The present situation worldwide shows that there is no guarantee for anybody. Before the financial debt crisis of 2008 Europe and the U.S. were in their heyday. Today there are new world powers such as China, India and Brazil. These countries managed to convert their economies to super productive ones. They managed to use their human resources in a extremely smart way. So, what will happen in the future and what will be the relations between the superpowers, it can be just predicted, but not completely sure.
During 2008 the latest devastating worldwide financial crisis started. Humanity has seen lots of crises of various types but nobody believed a financial collapse of this magnitude could happen again. It was an enormous surprise for the world when the giant Lehman Brothers went bankrupt. Many people were concerned that this event was the beginning of the financial debt crisis, but actually before this corporate collapse many American people were not able to pay their mortgage. This complicated situation was based on wrong financial management and lack of transparency. The enormous desire of banks to make more and more money,made them irresponsible. Most banks and other financial institutions allowed the lending of the so-called “subprime mortgages”. Literally, they would lend credit to everyone who wanted it without checking his/her financial background or credit history. This model fell apart and started the new debt crisis.
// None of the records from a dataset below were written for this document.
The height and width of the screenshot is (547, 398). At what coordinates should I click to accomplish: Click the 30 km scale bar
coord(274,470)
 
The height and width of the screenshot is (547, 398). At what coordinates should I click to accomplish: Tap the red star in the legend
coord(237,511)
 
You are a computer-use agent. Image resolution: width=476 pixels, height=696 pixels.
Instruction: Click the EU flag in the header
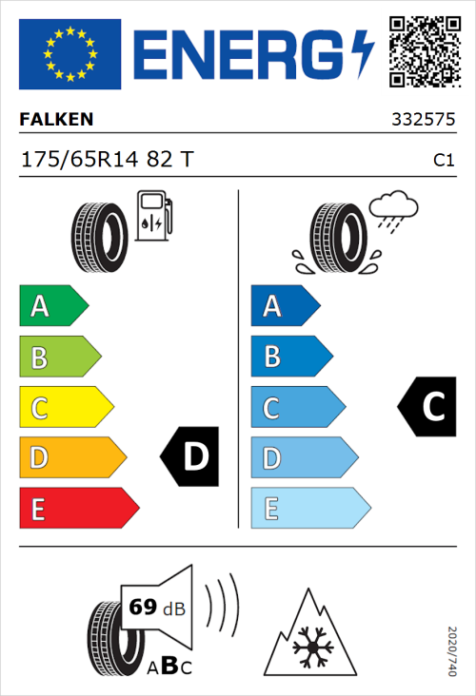click(69, 54)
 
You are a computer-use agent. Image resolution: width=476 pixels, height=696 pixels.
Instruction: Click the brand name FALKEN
click(56, 120)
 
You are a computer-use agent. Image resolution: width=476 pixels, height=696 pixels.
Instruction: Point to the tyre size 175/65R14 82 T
click(106, 160)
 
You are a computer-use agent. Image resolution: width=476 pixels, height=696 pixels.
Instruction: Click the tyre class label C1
click(443, 161)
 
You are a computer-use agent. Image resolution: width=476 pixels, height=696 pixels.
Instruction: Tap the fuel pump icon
click(153, 216)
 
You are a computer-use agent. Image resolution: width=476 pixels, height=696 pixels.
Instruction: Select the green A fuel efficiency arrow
click(53, 306)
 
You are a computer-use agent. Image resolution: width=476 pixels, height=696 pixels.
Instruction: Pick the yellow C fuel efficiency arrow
click(66, 408)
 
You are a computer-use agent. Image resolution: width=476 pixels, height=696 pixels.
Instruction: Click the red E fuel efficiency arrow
click(78, 509)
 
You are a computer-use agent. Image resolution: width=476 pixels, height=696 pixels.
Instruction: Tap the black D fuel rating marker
click(191, 457)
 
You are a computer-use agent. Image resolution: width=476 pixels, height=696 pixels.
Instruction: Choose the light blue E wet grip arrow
click(309, 509)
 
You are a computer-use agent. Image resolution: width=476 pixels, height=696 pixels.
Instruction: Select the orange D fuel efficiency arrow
click(71, 458)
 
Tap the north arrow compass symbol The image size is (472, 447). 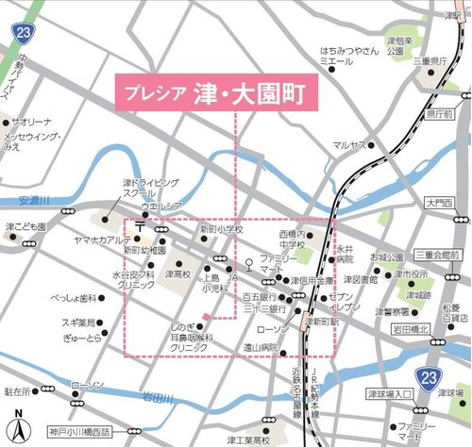point(17,425)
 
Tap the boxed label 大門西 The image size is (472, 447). point(439,203)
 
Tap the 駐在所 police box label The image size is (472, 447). point(19,389)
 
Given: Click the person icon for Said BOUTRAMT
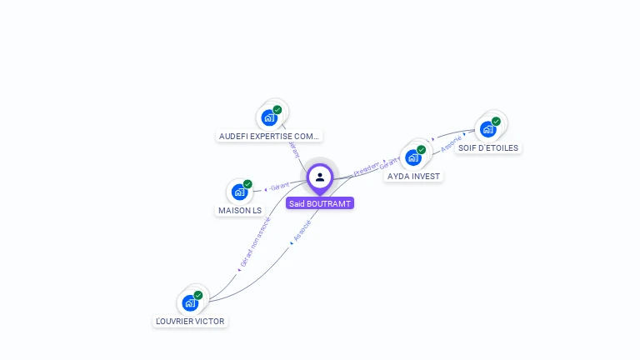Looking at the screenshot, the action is tap(320, 177).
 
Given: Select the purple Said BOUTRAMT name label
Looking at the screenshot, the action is tap(320, 202).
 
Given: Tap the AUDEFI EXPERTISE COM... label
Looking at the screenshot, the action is tap(269, 136).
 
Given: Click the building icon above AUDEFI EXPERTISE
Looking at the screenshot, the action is tap(268, 118).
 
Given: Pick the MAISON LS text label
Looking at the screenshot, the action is tap(240, 210).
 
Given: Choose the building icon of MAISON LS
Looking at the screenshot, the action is tap(239, 192).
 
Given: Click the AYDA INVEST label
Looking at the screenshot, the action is tap(413, 176).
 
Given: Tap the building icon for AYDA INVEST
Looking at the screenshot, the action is tap(412, 158).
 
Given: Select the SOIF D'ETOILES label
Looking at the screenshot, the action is tap(488, 148).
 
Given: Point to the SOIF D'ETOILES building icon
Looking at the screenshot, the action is tap(488, 129).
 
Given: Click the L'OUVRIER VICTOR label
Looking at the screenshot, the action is tap(190, 321).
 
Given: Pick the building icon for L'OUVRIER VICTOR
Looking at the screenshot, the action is tap(190, 303).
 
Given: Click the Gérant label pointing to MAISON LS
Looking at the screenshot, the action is tap(278, 185).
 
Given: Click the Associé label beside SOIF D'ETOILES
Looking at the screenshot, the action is tap(451, 144).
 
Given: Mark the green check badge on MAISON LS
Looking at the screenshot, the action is tap(248, 184).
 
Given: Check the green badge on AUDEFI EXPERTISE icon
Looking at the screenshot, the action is tap(278, 109).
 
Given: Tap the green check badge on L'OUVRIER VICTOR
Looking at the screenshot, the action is tap(198, 295).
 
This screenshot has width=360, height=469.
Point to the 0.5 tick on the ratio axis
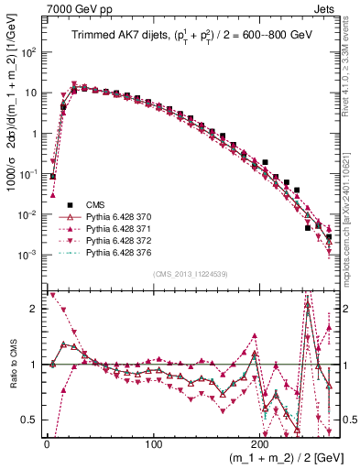click(x=29, y=420)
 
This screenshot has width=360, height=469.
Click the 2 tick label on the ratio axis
click(x=33, y=309)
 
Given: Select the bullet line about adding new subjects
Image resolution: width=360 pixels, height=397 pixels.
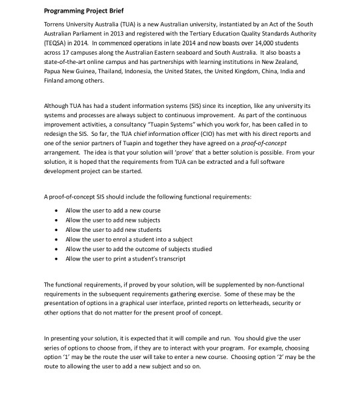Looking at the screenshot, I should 103,219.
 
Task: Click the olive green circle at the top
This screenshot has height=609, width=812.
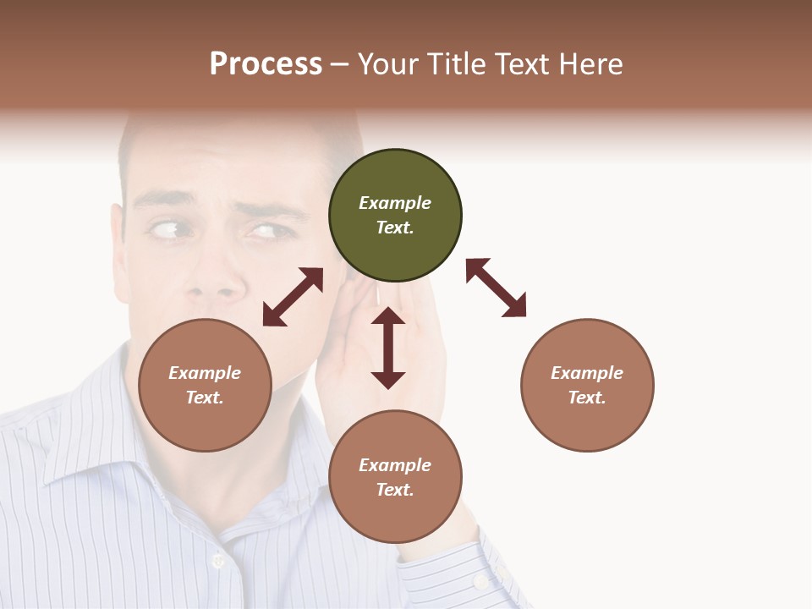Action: coord(395,216)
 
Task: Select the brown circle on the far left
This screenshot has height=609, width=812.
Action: coord(205,385)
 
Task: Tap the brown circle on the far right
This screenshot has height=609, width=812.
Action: coord(587,385)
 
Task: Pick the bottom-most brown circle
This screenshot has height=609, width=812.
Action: coord(395,477)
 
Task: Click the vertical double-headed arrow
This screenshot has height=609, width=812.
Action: coord(388,348)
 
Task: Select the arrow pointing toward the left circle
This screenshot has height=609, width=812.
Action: coord(293,297)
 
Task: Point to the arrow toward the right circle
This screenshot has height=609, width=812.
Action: coord(497,288)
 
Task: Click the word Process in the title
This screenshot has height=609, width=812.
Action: coord(266,64)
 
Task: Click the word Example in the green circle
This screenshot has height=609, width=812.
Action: coord(395,203)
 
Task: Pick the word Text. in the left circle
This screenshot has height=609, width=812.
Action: coord(205,398)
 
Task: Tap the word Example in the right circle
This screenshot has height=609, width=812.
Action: coord(587,373)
The financial crisis changed the growth pattern of the world. The mortgage crisis affected deeply the US, Europeand Asia. This collapse changed the power balance in the world. There are new super powers such as China and Brazil.
The US problems began with the debt crisis but their consequences are not just financial. The American crisis is not just a mortgage crisis, but also a social and economic one. Unemployment went up and public discontent grew as well. The American president Barak Obama promised serious reforms in the healthcare and educational sectors. Another problem was the crisis of the value of the dollar. Actually, the dollar crisis is strongly related to the debt one. Weak financial institutions raised the distrust in the American currency. However, diminishing competitiveness and financial excess (the enormous American budget deficit) are the real factors that influenced the crisis. By April 2012, the U.S. had serious problems with its deficit, which reached record high levels.
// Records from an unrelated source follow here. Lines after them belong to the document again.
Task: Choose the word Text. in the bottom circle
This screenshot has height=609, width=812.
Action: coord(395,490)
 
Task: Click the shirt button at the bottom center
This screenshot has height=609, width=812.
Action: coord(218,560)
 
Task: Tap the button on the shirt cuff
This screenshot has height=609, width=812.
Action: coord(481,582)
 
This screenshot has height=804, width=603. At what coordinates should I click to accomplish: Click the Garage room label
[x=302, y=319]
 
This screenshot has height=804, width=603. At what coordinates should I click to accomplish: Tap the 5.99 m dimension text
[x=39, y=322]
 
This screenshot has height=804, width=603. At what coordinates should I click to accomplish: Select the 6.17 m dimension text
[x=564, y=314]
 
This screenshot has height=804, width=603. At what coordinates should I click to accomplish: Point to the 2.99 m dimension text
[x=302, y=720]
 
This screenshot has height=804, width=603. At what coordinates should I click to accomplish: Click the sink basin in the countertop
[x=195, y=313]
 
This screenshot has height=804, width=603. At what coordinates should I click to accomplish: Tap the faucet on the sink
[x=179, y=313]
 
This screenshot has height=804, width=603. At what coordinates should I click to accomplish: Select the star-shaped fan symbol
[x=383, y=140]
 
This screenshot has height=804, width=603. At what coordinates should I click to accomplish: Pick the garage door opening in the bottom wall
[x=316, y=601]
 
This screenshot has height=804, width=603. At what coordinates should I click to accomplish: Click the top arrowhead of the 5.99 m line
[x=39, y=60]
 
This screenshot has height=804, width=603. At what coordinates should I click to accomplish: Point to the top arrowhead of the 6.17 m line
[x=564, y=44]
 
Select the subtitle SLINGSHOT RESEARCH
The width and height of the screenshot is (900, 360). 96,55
The European crisis began later and “flourished” after the end of 2009 to the present 2012. European countries experienced a sovereign debt crisis as well, but some of them deepened their instability. Countries such as Ireland, Greece, Spain and Italy has had tough crises which continue to the present moment. Ireland and Italy coped with some of their problems. They accepted help from the most powerful European countries such as Germany and France, and from some lenders of last resort such as the IMF and European Central Bank. Spain and Greece are still in a difficult situation. They are not able to handle their high levels of unemployment and economic instability.
What will happen in the near future is not certain. Directions are changing permanently. Political leaders should be more responsible and take well thaught decisions about the future.